RARA-AVIS: Stagger Lee and Blaxploitation books

From: Mark Sullivan ( DJ-Anonyme@webtv.net)
Date: 29 Mar 2000

For those who don't know, Stagger Lee (AKA Stacker Lee or Stag-O-Lee) is a legendary folk hero. He appears in both white and black folk ballads
(it's unclear which race the real Stagger Lee was), but has probably been a more recurring figure in black culture, the ancestor of all those
"bad motha -- Shut yo' mouf" figures in blaxploitation films and gangsta rap.

The cover of Ice T's Home Invasion CD pokes fun at the stereotype of the white suburban youth into gangsta rap, surrounding him with, among other things, books by Iceberg Slim and Donald Goines. Now both of these contain Stagger Lee figures, men who take no crap and live life their own way, even if they may eventually go down in a hail of bullets.

But both Slim's and Goines's books are a couple of decades old now. Depending upon which side of the Atlantic you call home, Old School Books and Payback Press are publishing other older black pulpish books.

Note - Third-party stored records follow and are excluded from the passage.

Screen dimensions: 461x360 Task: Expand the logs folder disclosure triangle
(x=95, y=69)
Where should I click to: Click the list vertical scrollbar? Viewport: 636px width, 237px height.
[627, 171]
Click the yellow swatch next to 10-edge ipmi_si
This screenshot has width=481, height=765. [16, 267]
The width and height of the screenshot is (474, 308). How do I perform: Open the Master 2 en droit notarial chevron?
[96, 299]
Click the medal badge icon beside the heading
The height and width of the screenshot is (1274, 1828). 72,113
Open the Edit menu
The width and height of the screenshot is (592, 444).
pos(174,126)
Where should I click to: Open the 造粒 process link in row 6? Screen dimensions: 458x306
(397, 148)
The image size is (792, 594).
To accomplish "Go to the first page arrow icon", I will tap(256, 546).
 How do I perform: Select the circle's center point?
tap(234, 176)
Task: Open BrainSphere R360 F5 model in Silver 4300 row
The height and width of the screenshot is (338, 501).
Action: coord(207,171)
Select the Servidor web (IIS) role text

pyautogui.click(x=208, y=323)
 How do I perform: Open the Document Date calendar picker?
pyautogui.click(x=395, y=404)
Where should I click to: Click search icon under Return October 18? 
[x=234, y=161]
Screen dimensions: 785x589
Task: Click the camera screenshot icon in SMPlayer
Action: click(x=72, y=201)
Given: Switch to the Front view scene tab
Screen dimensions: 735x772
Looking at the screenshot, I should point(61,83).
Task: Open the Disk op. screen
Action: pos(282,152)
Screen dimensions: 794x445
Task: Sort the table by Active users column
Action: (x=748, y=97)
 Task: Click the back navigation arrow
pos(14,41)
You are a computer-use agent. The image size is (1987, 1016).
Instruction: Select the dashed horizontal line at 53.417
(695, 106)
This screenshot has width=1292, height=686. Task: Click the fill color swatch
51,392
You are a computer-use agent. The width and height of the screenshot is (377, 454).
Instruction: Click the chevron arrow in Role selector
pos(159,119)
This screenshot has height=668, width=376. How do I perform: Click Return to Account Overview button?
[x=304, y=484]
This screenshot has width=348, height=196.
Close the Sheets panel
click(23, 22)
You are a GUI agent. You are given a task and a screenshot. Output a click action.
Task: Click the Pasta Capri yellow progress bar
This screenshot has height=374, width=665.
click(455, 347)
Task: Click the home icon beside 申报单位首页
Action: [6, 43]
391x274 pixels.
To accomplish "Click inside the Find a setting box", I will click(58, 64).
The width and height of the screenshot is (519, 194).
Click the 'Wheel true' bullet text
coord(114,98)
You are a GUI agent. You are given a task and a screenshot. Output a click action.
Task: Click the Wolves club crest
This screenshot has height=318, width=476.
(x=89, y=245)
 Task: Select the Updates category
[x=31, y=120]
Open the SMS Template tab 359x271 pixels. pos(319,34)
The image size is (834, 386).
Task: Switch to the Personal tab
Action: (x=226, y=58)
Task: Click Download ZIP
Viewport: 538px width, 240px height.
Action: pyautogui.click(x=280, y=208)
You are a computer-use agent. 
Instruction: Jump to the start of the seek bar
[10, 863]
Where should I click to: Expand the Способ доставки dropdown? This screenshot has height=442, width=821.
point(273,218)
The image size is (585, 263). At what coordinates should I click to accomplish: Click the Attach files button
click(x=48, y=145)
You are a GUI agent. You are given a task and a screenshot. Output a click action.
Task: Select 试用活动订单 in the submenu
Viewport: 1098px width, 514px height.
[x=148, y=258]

So I'm wondering if there is a hardboiled literature equivalent of gangsta rap. Are there more recent books of this sort? I'm wondering if there are new examples of the glorified gangsta. I know there are in the UK -- books by Victor Headly and other books published by X Press, whatever the name of that book by Q was and several of the books in the Backstreet series. Are there US equivalents of the bad motha? Or are US books in this setting more about making the best of the bad living conditions of the inner city? For instance, I see the books of Jess Mowry (especially the incredible Way Past Cool) and Nathan Heard (Howard Street) being more about people (kids in Mowry's books) trying to get by while living in hellholes.

So, can anyone point me towards contemporary Stagger Lees or has this folk hero outlived his usefulness, at least on the written page, returning to the oral tradition of rap?